Love Ray Gun

I know. When you type it out like that, it sounds a little porny. But I have a pretty vivid imagination, and am always on the lookout for new ways to be playful with energy, to not buy into the tired old ways that many of us express our emotions. I mean, does everyone scream when they’re mad?  No. Some people steam, other people drink, while still others hug it out. 

It came to me when I was driving, as we so often do here in L.A. Some guy was riding my buper, even though I was in the slow lane, about to get off at the next exit. This type of behavior irritates me for the obvious reasons (which is that it just sucks), but also because it’s the epitome of greed. I mean, seriously? You’re so concerned with getting what you want right freaking now that you can’t, I don’t know, ease up a bit? After all, we were in bumper to bumper traffic. Not exactly the Indy 500. 

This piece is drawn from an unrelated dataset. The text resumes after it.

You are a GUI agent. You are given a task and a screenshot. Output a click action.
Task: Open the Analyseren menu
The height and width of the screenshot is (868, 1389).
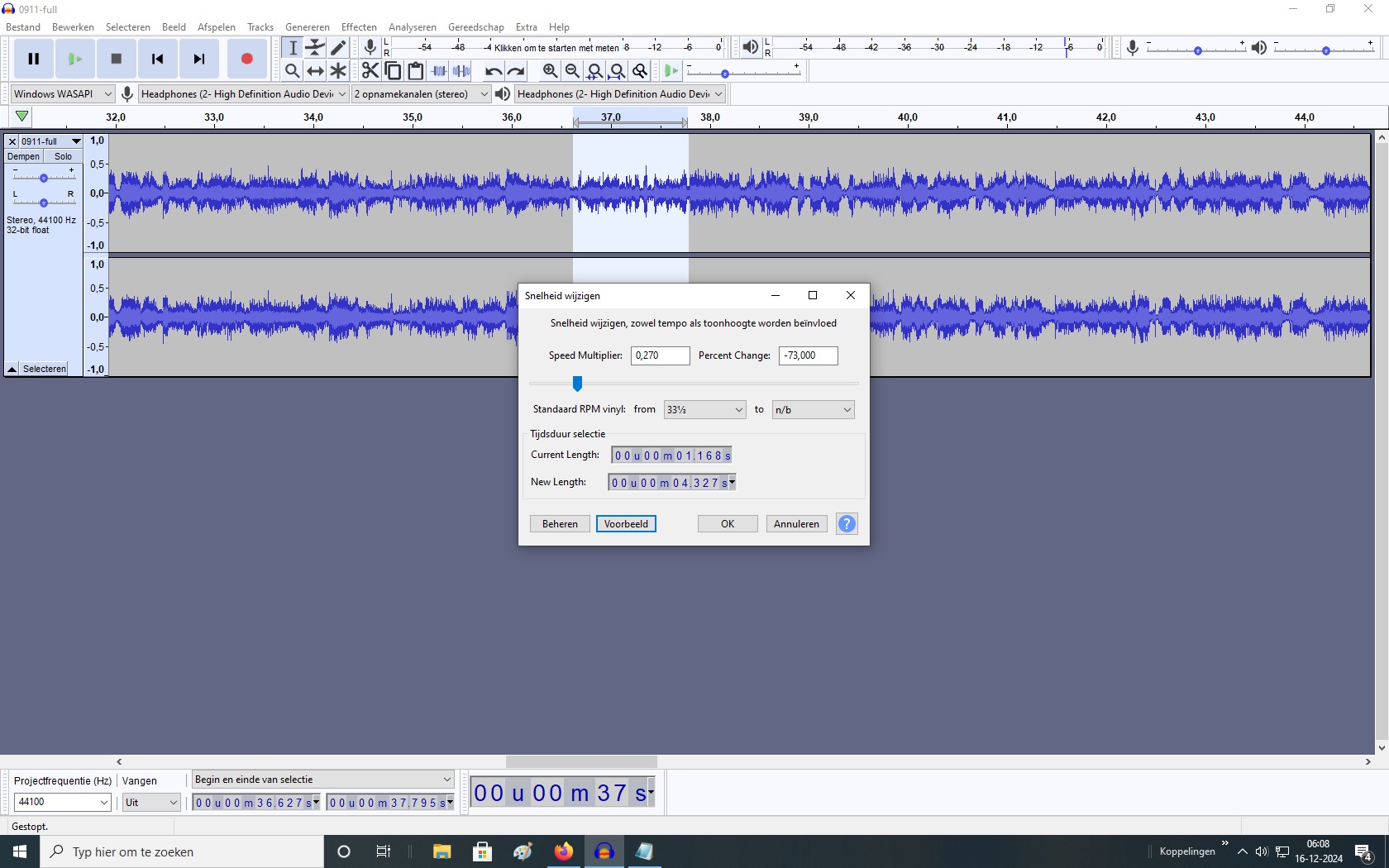(412, 27)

Luckily, I caught myself in the next moment. OK, so it was very little skin off my back, and who cares anyway, right? But I wanted to try something a little deeper. And for some reason, the image of a ray gun came into my mind, the ones you see all the time in cartoons blasting someone’s face off and leaving them in a cloud of ash. Then I loaded that baby up with some love pellets, planning to fire them behind me into the guy’s car. Hey, it could work, right? 

I’m sitting there giggling to myself, imagining firing away with these imaginary love pellets, and probably anyone who looked inside my mind at that moment might have thought that I was batshit crazy, but it made me laugh. I can’t be sure if this is what made him ease off my bumper in the next few minutes, but it made my commute a little easier, and a lot more fun.